> _TASK PROMPT_: Exactly as given, output all the records that follow.

> _MATERIAL PROVIDED_:
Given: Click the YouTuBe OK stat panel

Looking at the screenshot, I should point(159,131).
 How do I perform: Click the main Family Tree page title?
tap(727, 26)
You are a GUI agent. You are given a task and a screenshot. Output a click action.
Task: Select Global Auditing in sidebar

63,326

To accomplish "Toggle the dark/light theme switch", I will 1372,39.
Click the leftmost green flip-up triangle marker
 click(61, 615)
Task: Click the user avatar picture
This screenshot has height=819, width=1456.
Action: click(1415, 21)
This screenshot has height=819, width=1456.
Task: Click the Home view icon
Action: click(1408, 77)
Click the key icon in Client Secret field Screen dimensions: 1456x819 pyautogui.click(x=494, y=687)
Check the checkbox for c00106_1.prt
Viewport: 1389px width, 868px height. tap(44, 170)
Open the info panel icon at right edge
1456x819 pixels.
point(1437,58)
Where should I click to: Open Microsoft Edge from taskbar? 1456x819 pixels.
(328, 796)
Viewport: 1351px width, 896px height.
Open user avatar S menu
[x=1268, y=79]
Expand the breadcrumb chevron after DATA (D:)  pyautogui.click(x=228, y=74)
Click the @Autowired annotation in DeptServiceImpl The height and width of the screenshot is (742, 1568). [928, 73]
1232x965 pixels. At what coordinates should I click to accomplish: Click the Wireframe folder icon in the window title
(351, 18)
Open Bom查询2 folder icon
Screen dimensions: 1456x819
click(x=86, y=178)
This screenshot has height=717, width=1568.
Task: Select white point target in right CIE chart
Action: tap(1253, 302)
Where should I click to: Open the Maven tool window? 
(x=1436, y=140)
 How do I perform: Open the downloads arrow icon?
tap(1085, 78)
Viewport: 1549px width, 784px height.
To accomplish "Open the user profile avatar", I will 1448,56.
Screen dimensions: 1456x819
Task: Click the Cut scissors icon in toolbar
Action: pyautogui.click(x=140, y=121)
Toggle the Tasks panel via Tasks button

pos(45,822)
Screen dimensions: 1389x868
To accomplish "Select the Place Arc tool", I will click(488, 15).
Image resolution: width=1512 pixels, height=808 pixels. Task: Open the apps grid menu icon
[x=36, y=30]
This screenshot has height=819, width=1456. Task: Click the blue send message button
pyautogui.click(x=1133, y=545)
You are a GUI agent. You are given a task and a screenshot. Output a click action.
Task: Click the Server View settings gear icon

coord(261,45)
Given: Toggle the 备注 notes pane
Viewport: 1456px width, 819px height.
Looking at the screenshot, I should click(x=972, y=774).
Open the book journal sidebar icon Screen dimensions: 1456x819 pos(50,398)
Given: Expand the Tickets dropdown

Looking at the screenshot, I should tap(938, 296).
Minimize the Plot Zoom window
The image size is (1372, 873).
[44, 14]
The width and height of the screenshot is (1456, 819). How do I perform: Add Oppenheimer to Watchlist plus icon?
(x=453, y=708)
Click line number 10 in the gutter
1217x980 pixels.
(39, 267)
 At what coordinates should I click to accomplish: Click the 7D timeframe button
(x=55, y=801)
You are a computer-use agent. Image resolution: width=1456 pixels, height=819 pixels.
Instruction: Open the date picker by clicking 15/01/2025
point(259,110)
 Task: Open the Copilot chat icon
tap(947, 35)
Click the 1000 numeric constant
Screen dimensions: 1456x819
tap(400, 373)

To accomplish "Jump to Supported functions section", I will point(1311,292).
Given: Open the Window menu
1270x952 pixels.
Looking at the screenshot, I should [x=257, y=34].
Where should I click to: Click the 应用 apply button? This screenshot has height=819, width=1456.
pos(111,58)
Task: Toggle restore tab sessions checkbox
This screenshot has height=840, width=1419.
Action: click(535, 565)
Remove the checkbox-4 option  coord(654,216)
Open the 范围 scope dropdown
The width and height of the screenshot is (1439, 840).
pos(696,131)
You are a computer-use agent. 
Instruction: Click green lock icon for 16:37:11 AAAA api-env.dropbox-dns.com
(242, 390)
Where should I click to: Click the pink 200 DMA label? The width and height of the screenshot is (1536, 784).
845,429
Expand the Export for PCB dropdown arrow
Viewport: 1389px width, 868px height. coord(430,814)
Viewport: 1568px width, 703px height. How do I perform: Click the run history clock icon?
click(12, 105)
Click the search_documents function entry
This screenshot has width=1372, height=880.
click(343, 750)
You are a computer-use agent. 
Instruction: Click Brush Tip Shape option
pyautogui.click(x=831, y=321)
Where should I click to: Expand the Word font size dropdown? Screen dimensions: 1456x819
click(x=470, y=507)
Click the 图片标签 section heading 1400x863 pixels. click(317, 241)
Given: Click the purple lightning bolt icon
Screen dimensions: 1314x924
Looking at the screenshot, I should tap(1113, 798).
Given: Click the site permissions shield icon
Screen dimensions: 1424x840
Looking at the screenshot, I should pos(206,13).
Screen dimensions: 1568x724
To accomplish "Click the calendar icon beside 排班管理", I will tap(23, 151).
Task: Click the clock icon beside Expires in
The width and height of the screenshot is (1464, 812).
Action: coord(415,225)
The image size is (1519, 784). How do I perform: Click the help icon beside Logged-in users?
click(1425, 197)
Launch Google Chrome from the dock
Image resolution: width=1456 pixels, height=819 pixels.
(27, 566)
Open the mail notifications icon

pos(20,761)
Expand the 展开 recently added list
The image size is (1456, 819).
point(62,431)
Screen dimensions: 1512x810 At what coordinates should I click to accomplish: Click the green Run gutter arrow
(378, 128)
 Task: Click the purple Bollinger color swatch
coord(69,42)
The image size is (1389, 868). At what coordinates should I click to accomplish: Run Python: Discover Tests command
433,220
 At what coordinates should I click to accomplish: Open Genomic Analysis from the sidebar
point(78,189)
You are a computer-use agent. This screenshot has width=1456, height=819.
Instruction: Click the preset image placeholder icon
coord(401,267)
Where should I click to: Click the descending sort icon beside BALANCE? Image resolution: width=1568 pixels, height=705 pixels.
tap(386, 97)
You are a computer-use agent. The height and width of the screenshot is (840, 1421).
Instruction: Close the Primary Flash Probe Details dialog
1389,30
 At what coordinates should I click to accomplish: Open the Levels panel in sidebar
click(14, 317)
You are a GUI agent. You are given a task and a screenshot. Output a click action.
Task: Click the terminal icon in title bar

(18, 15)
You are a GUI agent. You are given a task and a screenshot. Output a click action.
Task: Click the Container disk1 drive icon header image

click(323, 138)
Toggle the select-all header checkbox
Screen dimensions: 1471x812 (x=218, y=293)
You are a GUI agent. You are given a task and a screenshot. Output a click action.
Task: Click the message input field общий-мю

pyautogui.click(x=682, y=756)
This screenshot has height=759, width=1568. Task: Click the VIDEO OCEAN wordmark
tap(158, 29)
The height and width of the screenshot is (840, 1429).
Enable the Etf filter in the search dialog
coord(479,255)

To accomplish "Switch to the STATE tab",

> _TASK SOLUTION_:
Given: Click the YouTuBe OK stat panel

Looking at the screenshot, I should point(159,131).
 How do I perform: Click the main Family Tree page title?
tap(727, 26)
You are a GUI agent. You are given a task and a screenshot. Output a click action.
Task: Select Global Auditing in sidebar

63,326

To accomplish "Toggle the dark/light theme switch", I will 1372,39.
Click the leftmost green flip-up triangle marker
 click(61, 615)
Task: Click the user avatar picture
This screenshot has height=819, width=1456.
Action: click(1415, 21)
This screenshot has height=819, width=1456.
Task: Click the Home view icon
Action: click(1408, 77)
Click the key icon in Client Secret field Screen dimensions: 1456x819 pyautogui.click(x=494, y=687)
Check the checkbox for c00106_1.prt
Viewport: 1389px width, 868px height. tap(44, 170)
Open the info panel icon at right edge
1456x819 pixels.
point(1437,58)
Where should I click to: Open Microsoft Edge from taskbar? 1456x819 pixels.
(328, 796)
Viewport: 1351px width, 896px height.
Open user avatar S menu
[x=1268, y=79]
Expand the breadcrumb chevron after DATA (D:)  pyautogui.click(x=228, y=74)
Click the @Autowired annotation in DeptServiceImpl The height and width of the screenshot is (742, 1568). [928, 73]
1232x965 pixels. At what coordinates should I click to accomplish: Click the Wireframe folder icon in the window title
(351, 18)
Open Bom查询2 folder icon
Screen dimensions: 1456x819
click(x=86, y=178)
This screenshot has height=717, width=1568.
Task: Select white point target in right CIE chart
Action: tap(1253, 302)
Where should I click to: Open the Maven tool window? 
(x=1436, y=140)
 How do I perform: Open the downloads arrow icon?
tap(1085, 78)
Viewport: 1549px width, 784px height.
To accomplish "Open the user profile avatar", I will 1448,56.
Screen dimensions: 1456x819
Task: Click the Cut scissors icon in toolbar
Action: pyautogui.click(x=140, y=121)
Toggle the Tasks panel via Tasks button

pos(45,822)
Screen dimensions: 1389x868
To accomplish "Select the Place Arc tool", I will click(488, 15).
Image resolution: width=1512 pixels, height=808 pixels. Task: Open the apps grid menu icon
[x=36, y=30]
This screenshot has height=819, width=1456. Task: Click the blue send message button
pyautogui.click(x=1133, y=545)
You are a GUI agent. You are given a task and a screenshot. Output a click action.
Task: Click the Server View settings gear icon

coord(261,45)
Given: Toggle the 备注 notes pane
Viewport: 1456px width, 819px height.
Looking at the screenshot, I should click(x=972, y=774).
Open the book journal sidebar icon Screen dimensions: 1456x819 pos(50,398)
Given: Expand the Tickets dropdown

Looking at the screenshot, I should tap(938, 296).
Minimize the Plot Zoom window
The image size is (1372, 873).
[44, 14]
The width and height of the screenshot is (1456, 819). How do I perform: Add Oppenheimer to Watchlist plus icon?
(x=453, y=708)
Click line number 10 in the gutter
1217x980 pixels.
(39, 267)
 At what coordinates should I click to accomplish: Click the 7D timeframe button
(x=55, y=801)
You are a computer-use agent. Image resolution: width=1456 pixels, height=819 pixels.
Instruction: Open the date picker by clicking 15/01/2025
point(259,110)
 Task: Open the Copilot chat icon
tap(947, 35)
Click the 1000 numeric constant
Screen dimensions: 1456x819
tap(400, 373)

To accomplish "Jump to Supported functions section", I will point(1311,292).
Given: Open the Window menu
1270x952 pixels.
Looking at the screenshot, I should [x=257, y=34].
Where should I click to: Click the 应用 apply button? This screenshot has height=819, width=1456.
pos(111,58)
Task: Toggle restore tab sessions checkbox
This screenshot has height=840, width=1419.
Action: click(535, 565)
Remove the checkbox-4 option  coord(654,216)
Open the 范围 scope dropdown
The width and height of the screenshot is (1439, 840).
pos(696,131)
You are a computer-use agent. 
Instruction: Click green lock icon for 16:37:11 AAAA api-env.dropbox-dns.com
(242, 390)
Where should I click to: Click the pink 200 DMA label? The width and height of the screenshot is (1536, 784).
845,429
Expand the Export for PCB dropdown arrow
Viewport: 1389px width, 868px height. coord(430,814)
Viewport: 1568px width, 703px height. How do I perform: Click the run history clock icon?
click(12, 105)
Click the search_documents function entry
This screenshot has width=1372, height=880.
click(343, 750)
You are a computer-use agent. 
Instruction: Click Brush Tip Shape option
pyautogui.click(x=831, y=321)
Where should I click to: Expand the Word font size dropdown? Screen dimensions: 1456x819
click(x=470, y=507)
Click the 图片标签 section heading 1400x863 pixels. click(317, 241)
Given: Click the purple lightning bolt icon
Screen dimensions: 1314x924
Looking at the screenshot, I should tap(1113, 798).
Given: Click the site permissions shield icon
Screen dimensions: 1424x840
Looking at the screenshot, I should pos(206,13).
Screen dimensions: 1568x724
To accomplish "Click the calendar icon beside 排班管理", I will tap(23, 151).
Task: Click the clock icon beside Expires in
The width and height of the screenshot is (1464, 812).
Action: coord(415,225)
The image size is (1519, 784). How do I perform: Click the help icon beside Logged-in users?
click(1425, 197)
Launch Google Chrome from the dock
Image resolution: width=1456 pixels, height=819 pixels.
(27, 566)
Open the mail notifications icon

pos(20,761)
Expand the 展开 recently added list
The image size is (1456, 819).
point(62,431)
Screen dimensions: 1512x810 At what coordinates should I click to accomplish: Click the green Run gutter arrow
(378, 128)
 Task: Click the purple Bollinger color swatch
coord(69,42)
The image size is (1389, 868). At what coordinates should I click to accomplish: Run Python: Discover Tests command
433,220
 At what coordinates should I click to accomplish: Open Genomic Analysis from the sidebar
point(78,189)
You are a computer-use agent. This screenshot has width=1456, height=819.
Instruction: Click the preset image placeholder icon
coord(401,267)
Where should I click to: Click the descending sort icon beside BALANCE? Image resolution: width=1568 pixels, height=705 pixels.
tap(386, 97)
You are a computer-use agent. The height and width of the screenshot is (840, 1421).
Instruction: Close the Primary Flash Probe Details dialog
1389,30
 At what coordinates should I click to accomplish: Open the Levels panel in sidebar
click(14, 317)
You are a GUI agent. You are given a task and a screenshot. Output a click action.
Task: Click the terminal icon in title bar

(18, 15)
You are a GUI agent. You are given a task and a screenshot. Output a click action.
Task: Click the Container disk1 drive icon header image

click(323, 138)
Toggle the select-all header checkbox
Screen dimensions: 1471x812 (x=218, y=293)
You are a GUI agent. You are given a task and a screenshot. Output a click action.
Task: Click the message input field общий-мю

pyautogui.click(x=682, y=756)
This screenshot has height=759, width=1568. Task: Click the VIDEO OCEAN wordmark
tap(158, 29)
The height and width of the screenshot is (840, 1429).
Enable the Etf filter in the search dialog
coord(479,255)

To accomplish "Switch to the STATE tab",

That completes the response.